The proposed facility would produce about 60 tonnes of hydrogen per day, with capacity to increase to 150 tonnes per day in the future. The hydrogen would be produced from natural gas, and the CO2 generated would be captured and sequestered. 

Arizona-based Nikola Corporation would be the hub’s anchor customer for its long-haul fuel cell electric vehicles.

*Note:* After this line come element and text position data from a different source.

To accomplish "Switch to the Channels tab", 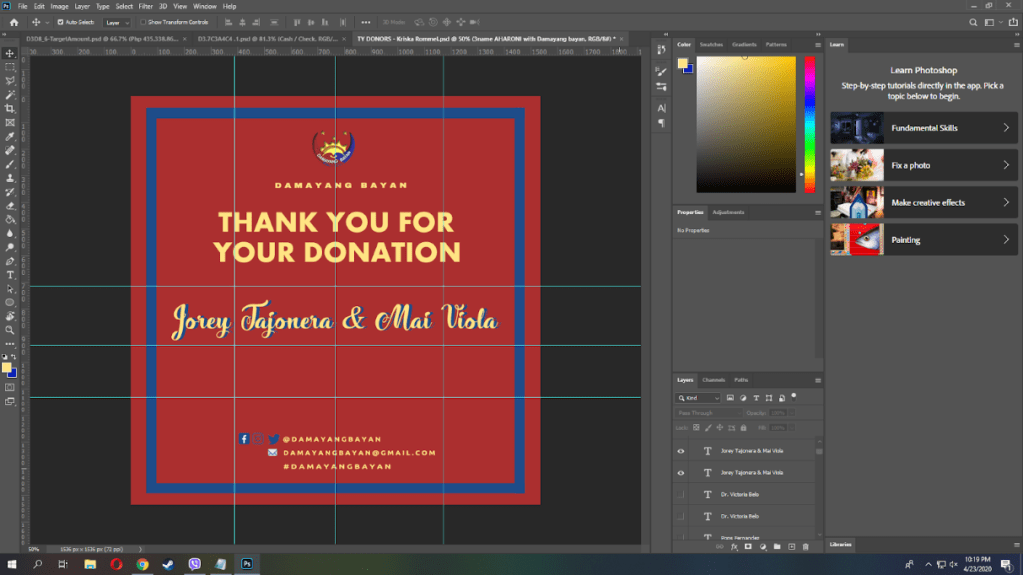I will 714,380.
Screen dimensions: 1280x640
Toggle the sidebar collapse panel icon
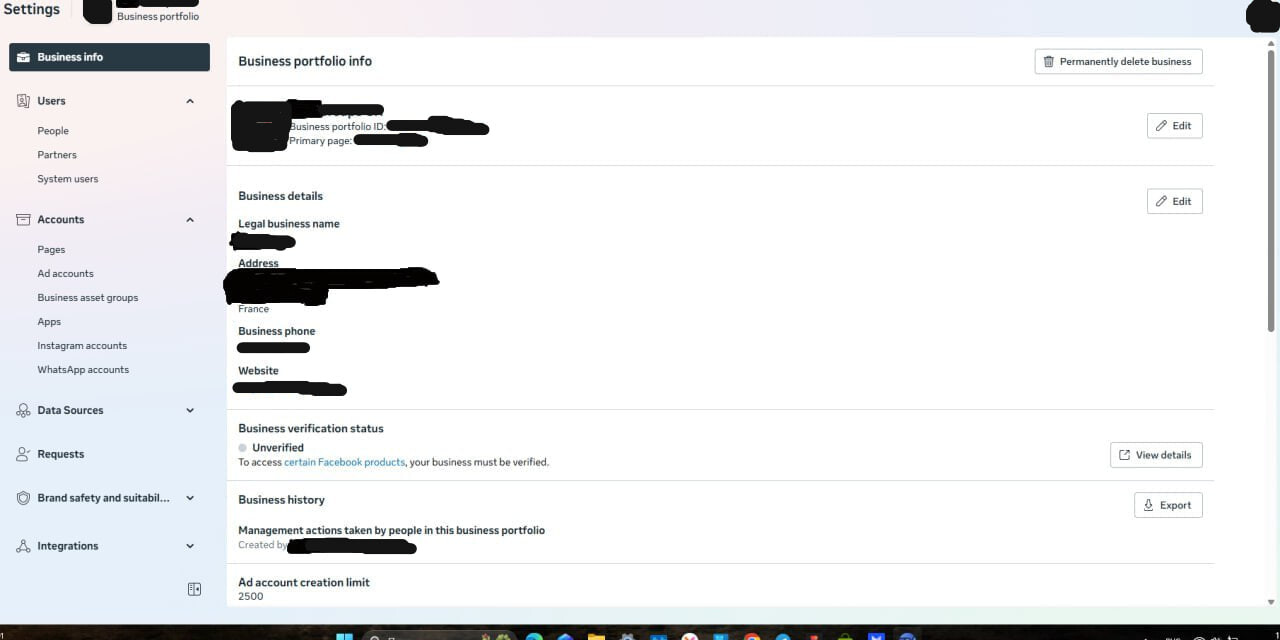(x=195, y=590)
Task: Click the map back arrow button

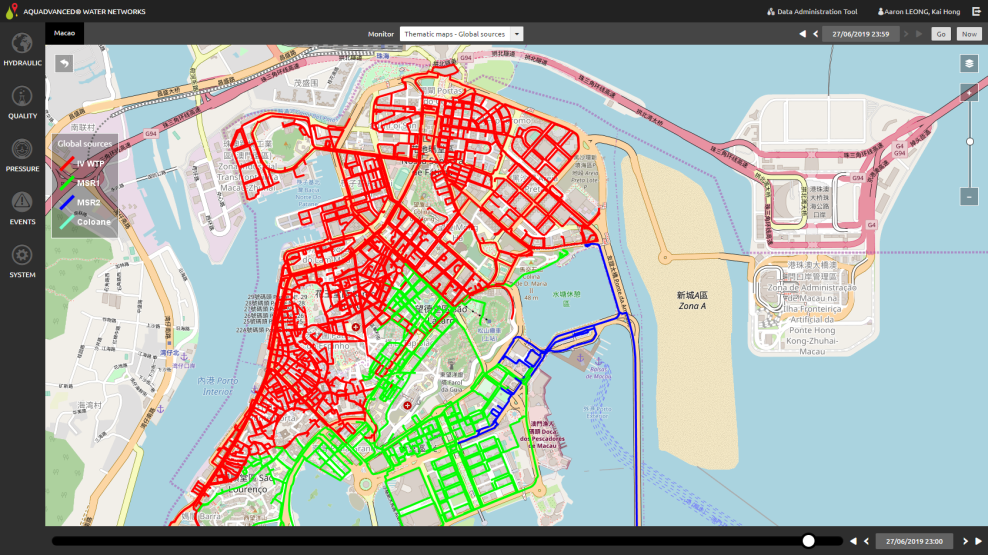Action: tap(64, 64)
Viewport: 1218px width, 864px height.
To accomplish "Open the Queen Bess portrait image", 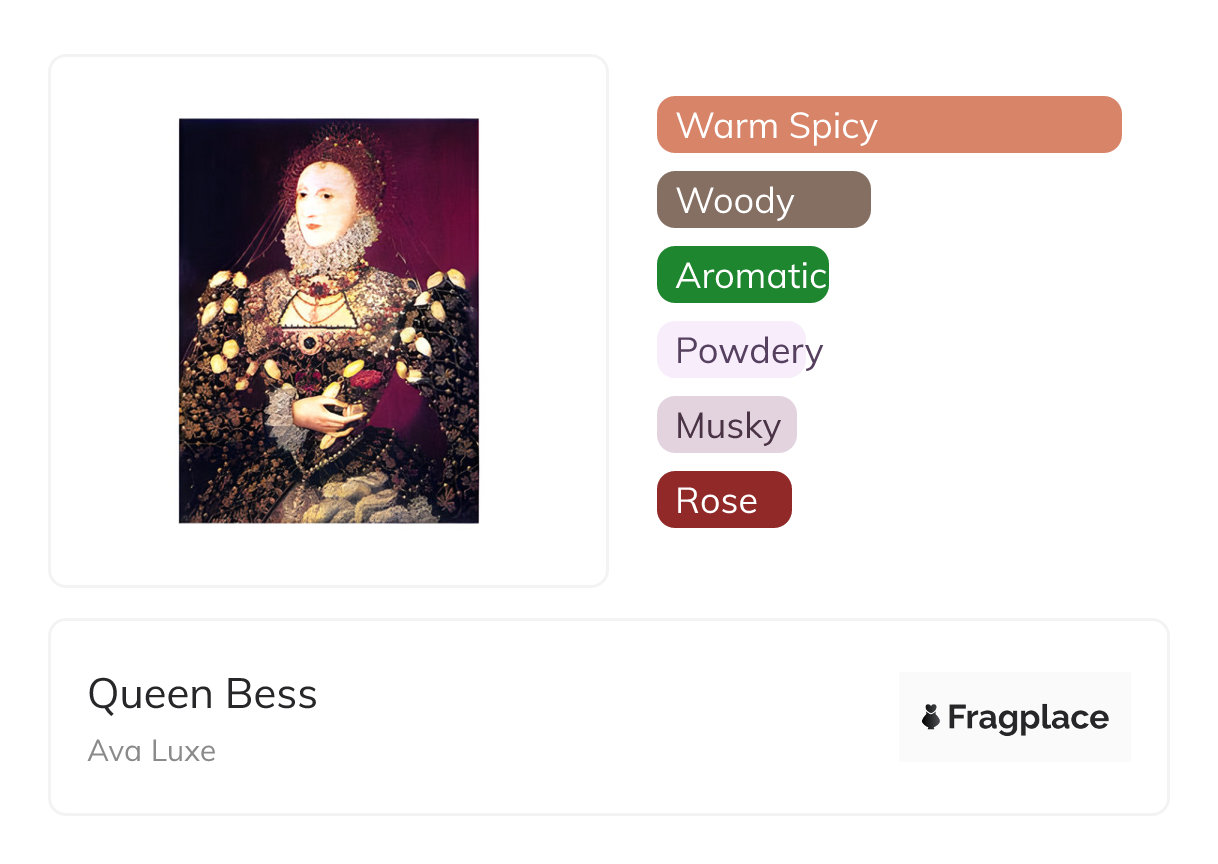I will pyautogui.click(x=328, y=320).
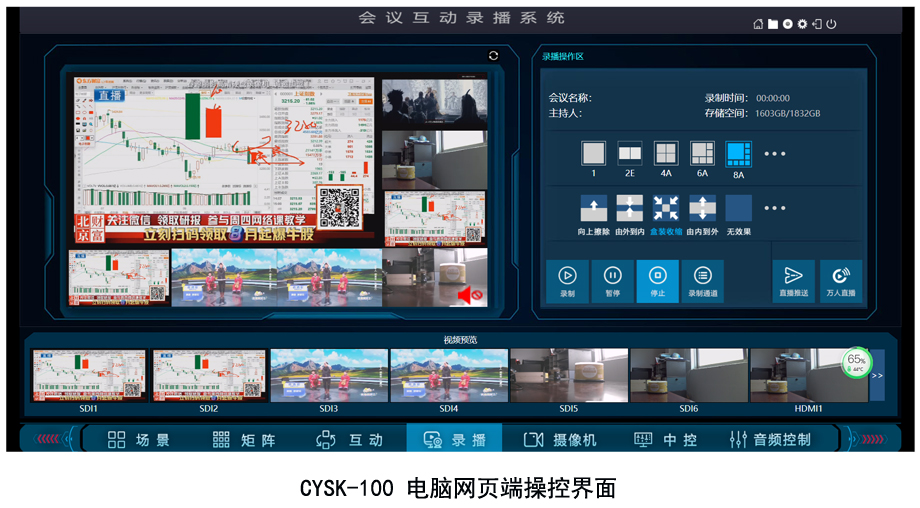Expand more layout options with the ellipsis

[775, 154]
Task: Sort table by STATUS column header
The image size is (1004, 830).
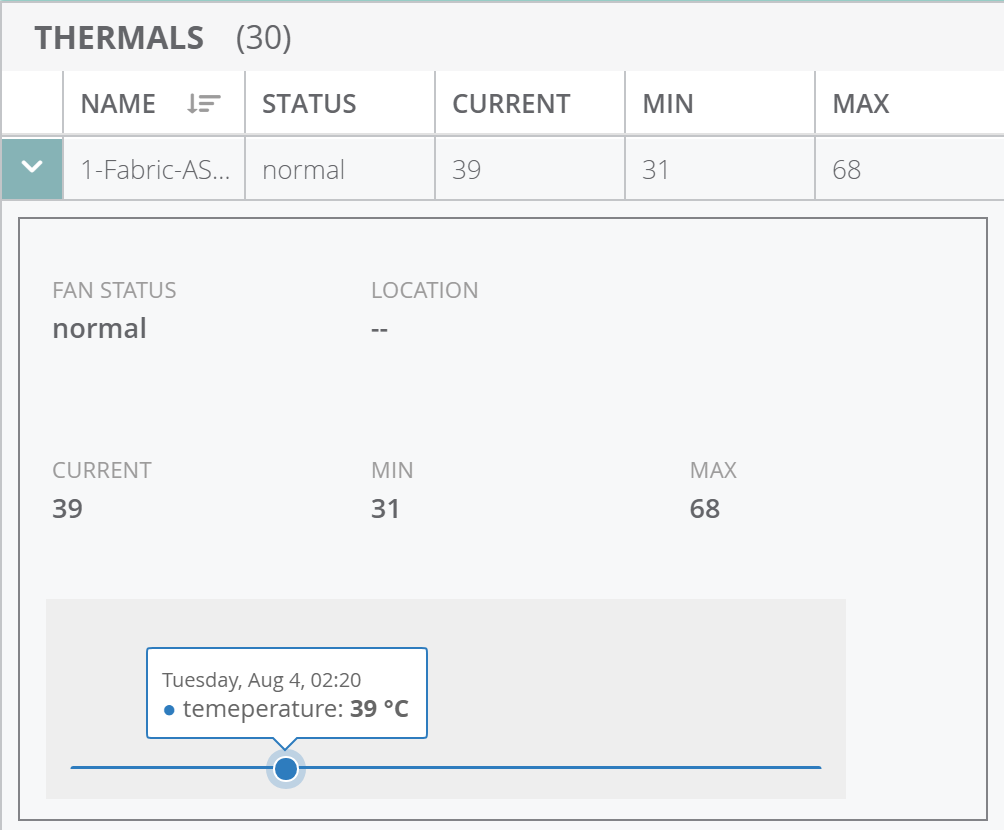Action: point(309,104)
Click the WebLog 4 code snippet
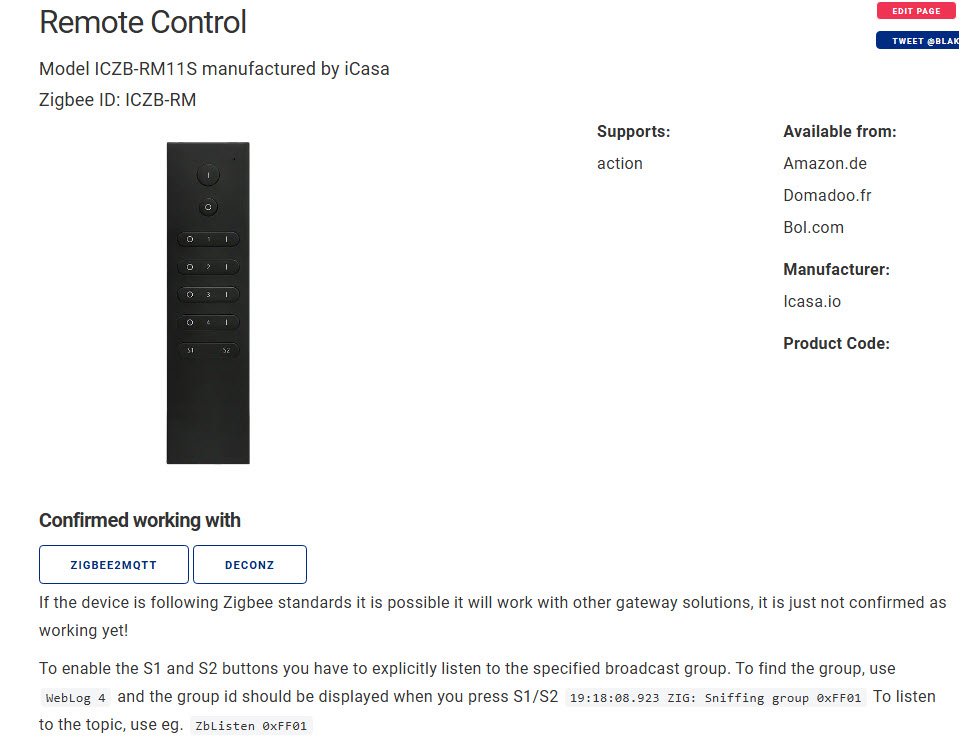Viewport: 959px width, 742px height. tap(76, 697)
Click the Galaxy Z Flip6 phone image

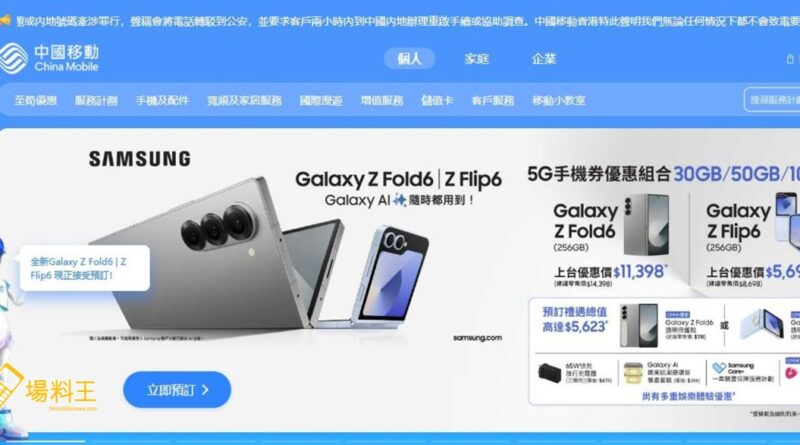pyautogui.click(x=390, y=278)
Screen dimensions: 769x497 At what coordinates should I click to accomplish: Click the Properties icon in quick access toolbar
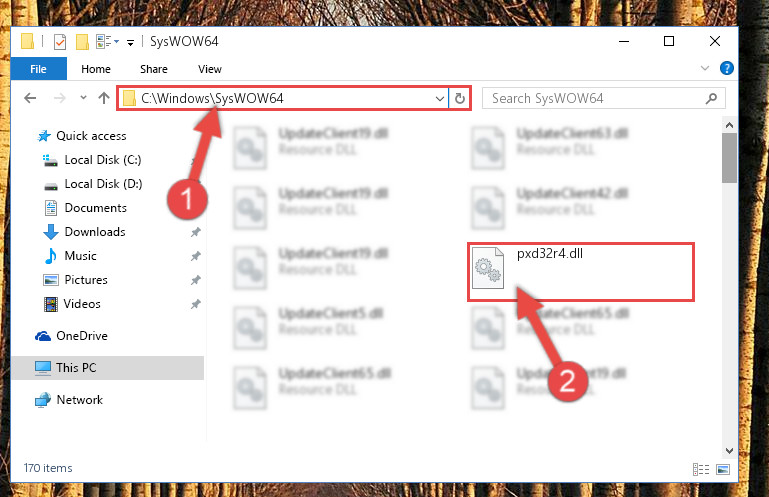[x=59, y=42]
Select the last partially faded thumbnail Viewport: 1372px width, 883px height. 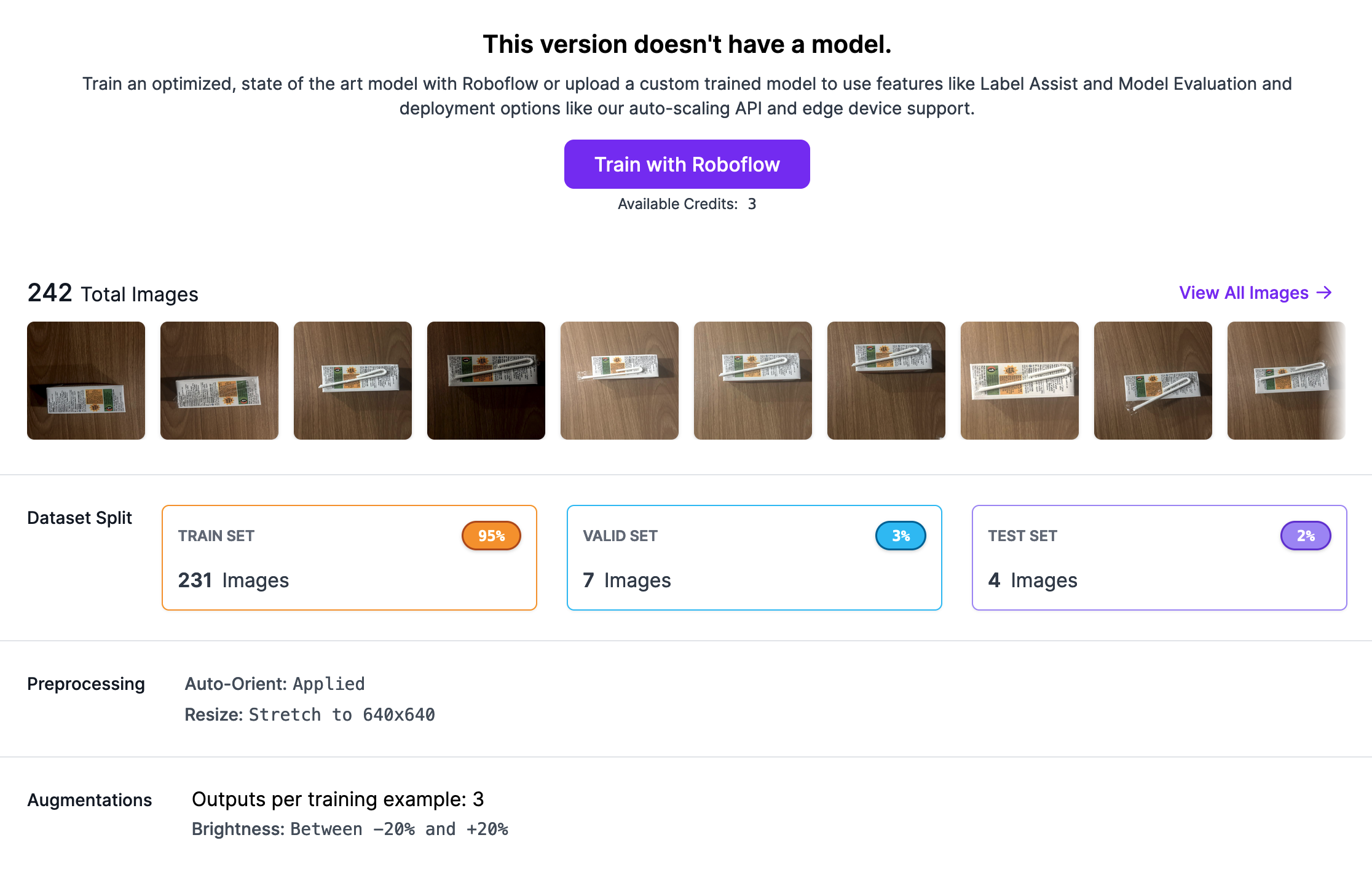[x=1286, y=381]
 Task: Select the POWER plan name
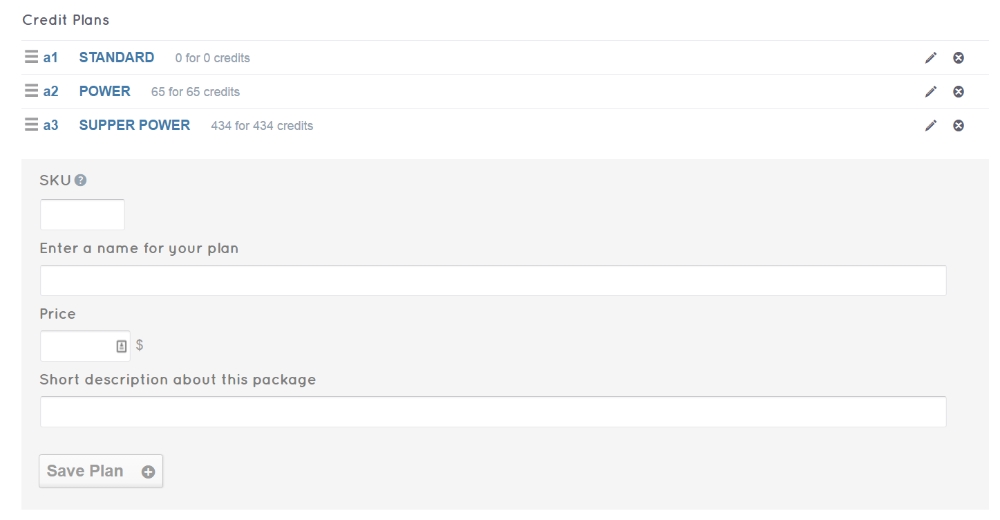click(x=105, y=91)
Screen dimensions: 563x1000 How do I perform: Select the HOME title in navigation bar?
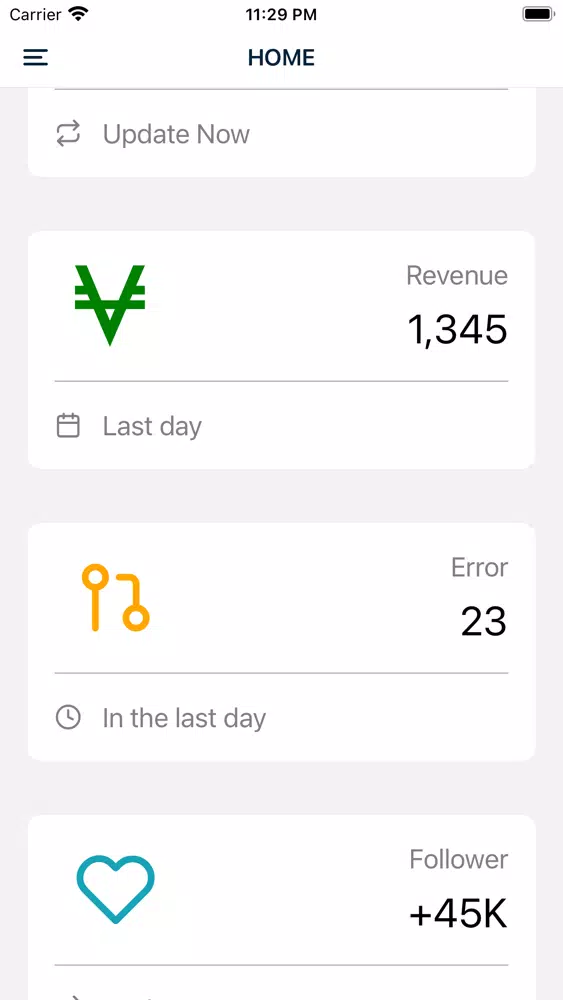point(281,57)
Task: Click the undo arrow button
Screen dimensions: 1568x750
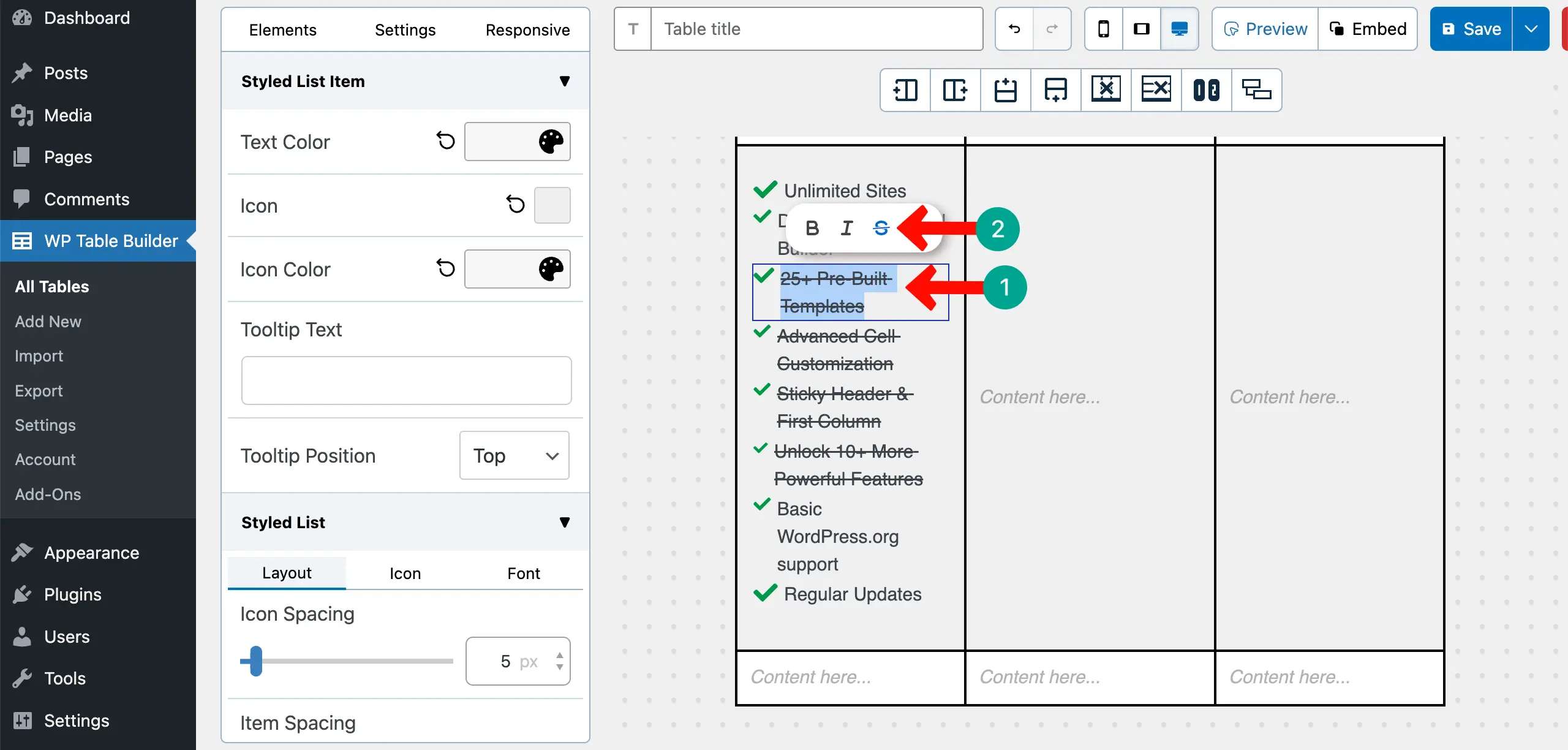Action: coord(1014,29)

TC Energy expects a final investment decision by the end of 2023.   


Calgary-based Enbridge operates the world’s longest and most complex crude oil and liquids transportation system, encompassing more than 28,000 kilometres across North America.  

The company also operates more than 123,000 kilometres of natural gas pipelines in North America and the Gulf of Mexico.  

The company has set the target to reduce emissions intensity 35 per cent by 2030 and to achieve net zero emissions by 2050. One way it is working toward these goals is by building and operating renewable energy projects to provide power for its own operations.  

The company has invested more than $8 billion in renewable energy projects since 2002 when it started with a single wind farm. 

Enbridge now has 24 wind farms in operation and under construction, 17 solar energy operations, five waste heat recovery facilities, seven renewable natural gas facilities, two hydrogen facilities, one geothermal project, one power transmission project and one hydroelectric facility. 

“We’re committed to investing another $4 billion in renewables and low-carbon solutions through 2025 and will not make any new investments unless it’s on a path to achieving our goal of net zero emissions by 2050,” says Enbridge spokeswoman Gina Sutherland. 

By building and operating solar farms at natural gas compressor stations and liquids pump stations, for example, Enbridge can supply its own green power. 

Enbridge’s first solar self-powered project in Canada, Alberta Solar One, went into service in April 2021. The 10.5-megawatt facility will supply a portion of the power requirements of the Enbridge oil Mainline. 

Renewable energy investments by Canada’s oil and gas pipeline operators help advance the key role that technologies like wind and solar will play in the future, according to the Canadian Renewable Energy Association (CanREA).  

“It’s great to see a growing number of companies in conventional energy industries, including companies in the pipeline sector, increase their investment in renewable energy,” CanREA said in a statement to the CEC.  

“This will help diversify their activities, decarbonize their operations and support the energy transition.”